-- EXERCISE GOAL --
Pick out every line in the data below that contains the word "Sort", and copy each of those lines.
• • • •
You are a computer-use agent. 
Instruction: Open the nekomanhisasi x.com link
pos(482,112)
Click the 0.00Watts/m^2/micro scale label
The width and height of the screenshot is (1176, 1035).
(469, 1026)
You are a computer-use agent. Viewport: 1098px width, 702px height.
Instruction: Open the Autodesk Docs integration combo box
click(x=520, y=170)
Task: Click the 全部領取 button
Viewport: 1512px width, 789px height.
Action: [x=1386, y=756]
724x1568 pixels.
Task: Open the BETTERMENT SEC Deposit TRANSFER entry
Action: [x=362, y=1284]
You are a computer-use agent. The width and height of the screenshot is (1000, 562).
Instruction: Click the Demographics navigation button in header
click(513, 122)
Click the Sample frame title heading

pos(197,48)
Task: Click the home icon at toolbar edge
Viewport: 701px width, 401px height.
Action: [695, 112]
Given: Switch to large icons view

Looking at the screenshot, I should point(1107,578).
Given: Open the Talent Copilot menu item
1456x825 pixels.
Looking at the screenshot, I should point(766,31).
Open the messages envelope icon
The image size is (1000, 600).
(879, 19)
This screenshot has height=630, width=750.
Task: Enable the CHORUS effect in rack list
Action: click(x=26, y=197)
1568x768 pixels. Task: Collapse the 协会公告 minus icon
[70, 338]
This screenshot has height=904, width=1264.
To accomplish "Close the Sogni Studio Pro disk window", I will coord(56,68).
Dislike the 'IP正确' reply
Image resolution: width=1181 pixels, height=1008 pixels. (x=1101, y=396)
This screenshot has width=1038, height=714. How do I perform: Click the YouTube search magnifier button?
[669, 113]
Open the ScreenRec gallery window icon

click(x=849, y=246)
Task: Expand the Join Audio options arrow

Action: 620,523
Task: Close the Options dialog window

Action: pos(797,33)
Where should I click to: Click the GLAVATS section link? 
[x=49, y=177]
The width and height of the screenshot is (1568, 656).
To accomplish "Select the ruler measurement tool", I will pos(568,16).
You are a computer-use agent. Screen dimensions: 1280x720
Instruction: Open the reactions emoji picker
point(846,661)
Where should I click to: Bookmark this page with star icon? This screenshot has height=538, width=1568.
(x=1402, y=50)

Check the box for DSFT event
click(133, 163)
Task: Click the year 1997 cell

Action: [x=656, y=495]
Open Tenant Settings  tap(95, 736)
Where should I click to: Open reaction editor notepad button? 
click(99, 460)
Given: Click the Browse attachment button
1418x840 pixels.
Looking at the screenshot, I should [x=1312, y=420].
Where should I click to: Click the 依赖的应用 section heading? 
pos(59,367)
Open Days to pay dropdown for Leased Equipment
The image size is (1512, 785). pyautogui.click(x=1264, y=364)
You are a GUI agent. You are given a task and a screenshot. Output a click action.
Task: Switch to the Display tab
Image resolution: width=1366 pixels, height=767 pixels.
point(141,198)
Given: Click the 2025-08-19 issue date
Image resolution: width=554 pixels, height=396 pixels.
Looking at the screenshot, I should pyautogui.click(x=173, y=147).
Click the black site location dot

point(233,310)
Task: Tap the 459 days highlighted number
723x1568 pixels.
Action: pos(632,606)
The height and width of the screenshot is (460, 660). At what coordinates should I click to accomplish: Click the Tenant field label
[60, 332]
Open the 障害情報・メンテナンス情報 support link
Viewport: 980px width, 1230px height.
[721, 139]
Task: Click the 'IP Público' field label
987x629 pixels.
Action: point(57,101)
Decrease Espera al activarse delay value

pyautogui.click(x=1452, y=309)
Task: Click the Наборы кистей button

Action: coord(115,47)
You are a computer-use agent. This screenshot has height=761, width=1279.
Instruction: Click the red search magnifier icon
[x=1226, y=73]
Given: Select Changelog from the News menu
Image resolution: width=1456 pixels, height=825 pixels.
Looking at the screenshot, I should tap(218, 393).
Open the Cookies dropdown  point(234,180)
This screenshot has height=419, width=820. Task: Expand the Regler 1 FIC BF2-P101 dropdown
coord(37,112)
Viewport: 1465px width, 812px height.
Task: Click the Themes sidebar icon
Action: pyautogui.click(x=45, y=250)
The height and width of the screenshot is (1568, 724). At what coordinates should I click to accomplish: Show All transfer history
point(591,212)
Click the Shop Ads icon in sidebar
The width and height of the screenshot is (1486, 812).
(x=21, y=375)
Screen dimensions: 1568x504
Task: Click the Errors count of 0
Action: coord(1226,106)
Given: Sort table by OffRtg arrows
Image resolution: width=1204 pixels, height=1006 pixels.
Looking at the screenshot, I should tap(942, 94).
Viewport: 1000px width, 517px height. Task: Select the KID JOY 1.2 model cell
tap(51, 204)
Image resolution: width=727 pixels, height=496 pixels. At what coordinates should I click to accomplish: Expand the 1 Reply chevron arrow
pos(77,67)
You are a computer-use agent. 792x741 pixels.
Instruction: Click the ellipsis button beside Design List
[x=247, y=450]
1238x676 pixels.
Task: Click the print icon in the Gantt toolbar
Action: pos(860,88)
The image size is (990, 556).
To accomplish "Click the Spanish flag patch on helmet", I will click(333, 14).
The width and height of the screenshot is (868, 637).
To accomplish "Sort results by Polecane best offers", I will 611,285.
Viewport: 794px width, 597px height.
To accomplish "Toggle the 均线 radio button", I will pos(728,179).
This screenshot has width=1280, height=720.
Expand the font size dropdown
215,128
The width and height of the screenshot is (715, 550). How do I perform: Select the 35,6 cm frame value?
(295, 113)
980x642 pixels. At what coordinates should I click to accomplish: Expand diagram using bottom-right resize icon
• • • •
-- SOLUTION BELOW --
Given: Sort table by OffRtg arrows
To accomplish "Sort results by Polecane best offers", I will 611,285.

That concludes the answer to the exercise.